SOURCE DATA:
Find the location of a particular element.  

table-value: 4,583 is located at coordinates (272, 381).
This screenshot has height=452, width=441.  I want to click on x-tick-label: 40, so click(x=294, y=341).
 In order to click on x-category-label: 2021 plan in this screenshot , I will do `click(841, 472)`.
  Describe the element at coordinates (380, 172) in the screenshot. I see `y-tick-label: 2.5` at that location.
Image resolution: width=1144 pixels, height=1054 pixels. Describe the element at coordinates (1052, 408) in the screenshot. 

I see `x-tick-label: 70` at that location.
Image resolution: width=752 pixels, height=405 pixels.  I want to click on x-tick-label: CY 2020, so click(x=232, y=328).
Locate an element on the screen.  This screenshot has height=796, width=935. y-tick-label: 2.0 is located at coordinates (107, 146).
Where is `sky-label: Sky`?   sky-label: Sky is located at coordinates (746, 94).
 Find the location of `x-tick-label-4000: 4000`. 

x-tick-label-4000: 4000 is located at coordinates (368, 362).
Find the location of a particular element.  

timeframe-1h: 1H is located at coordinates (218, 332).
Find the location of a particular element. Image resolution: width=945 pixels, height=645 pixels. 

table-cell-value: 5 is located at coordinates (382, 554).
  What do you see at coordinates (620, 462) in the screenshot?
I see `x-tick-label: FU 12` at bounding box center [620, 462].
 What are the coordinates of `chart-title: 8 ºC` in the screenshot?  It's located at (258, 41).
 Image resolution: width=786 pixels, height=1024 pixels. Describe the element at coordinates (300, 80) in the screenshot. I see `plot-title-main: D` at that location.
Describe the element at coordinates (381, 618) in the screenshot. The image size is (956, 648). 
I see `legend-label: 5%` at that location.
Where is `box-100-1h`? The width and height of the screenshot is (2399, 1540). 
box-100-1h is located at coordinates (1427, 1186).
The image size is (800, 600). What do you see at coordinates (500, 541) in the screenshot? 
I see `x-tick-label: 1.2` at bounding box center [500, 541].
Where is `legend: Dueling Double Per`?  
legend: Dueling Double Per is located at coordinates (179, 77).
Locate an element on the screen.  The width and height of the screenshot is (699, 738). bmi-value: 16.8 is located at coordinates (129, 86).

YOUR INSTRUCTIONS: Reproduce each of the entries above verbatim, line for line.

RESULT OF THIS TASK:
Find the location of a particular element.  

table-value: 4,583 is located at coordinates (272, 381).
This screenshot has height=452, width=441.  I want to click on x-tick-label: 40, so click(x=294, y=341).
 In order to click on x-category-label: 2021 plan in this screenshot , I will do `click(841, 472)`.
  Describe the element at coordinates (380, 172) in the screenshot. I see `y-tick-label: 2.5` at that location.
Image resolution: width=1144 pixels, height=1054 pixels. Describe the element at coordinates (1052, 408) in the screenshot. 

I see `x-tick-label: 70` at that location.
Image resolution: width=752 pixels, height=405 pixels.  I want to click on x-tick-label: CY 2020, so click(x=232, y=328).
Locate an element on the screen.  This screenshot has height=796, width=935. y-tick-label: 2.0 is located at coordinates (107, 146).
Where is `sky-label: Sky`?   sky-label: Sky is located at coordinates (746, 94).
 Find the location of `x-tick-label-4000: 4000`. 

x-tick-label-4000: 4000 is located at coordinates (368, 362).
Find the location of a particular element.  

timeframe-1h: 1H is located at coordinates (218, 332).
Find the location of a particular element. Image resolution: width=945 pixels, height=645 pixels. 

table-cell-value: 5 is located at coordinates (382, 554).
  What do you see at coordinates (620, 462) in the screenshot?
I see `x-tick-label: FU 12` at bounding box center [620, 462].
 What are the coordinates of `chart-title: 8 ºC` in the screenshot?  It's located at (258, 41).
 Image resolution: width=786 pixels, height=1024 pixels. Describe the element at coordinates (300, 80) in the screenshot. I see `plot-title-main: D` at that location.
Describe the element at coordinates (381, 618) in the screenshot. The image size is (956, 648). 
I see `legend-label: 5%` at that location.
Where is `box-100-1h`? The width and height of the screenshot is (2399, 1540). 
box-100-1h is located at coordinates (1427, 1186).
The image size is (800, 600). What do you see at coordinates (500, 541) in the screenshot? 
I see `x-tick-label: 1.2` at bounding box center [500, 541].
Where is `legend: Dueling Double Per`?  
legend: Dueling Double Per is located at coordinates (179, 77).
Locate an element on the screen.  The width and height of the screenshot is (699, 738). bmi-value: 16.8 is located at coordinates (129, 86).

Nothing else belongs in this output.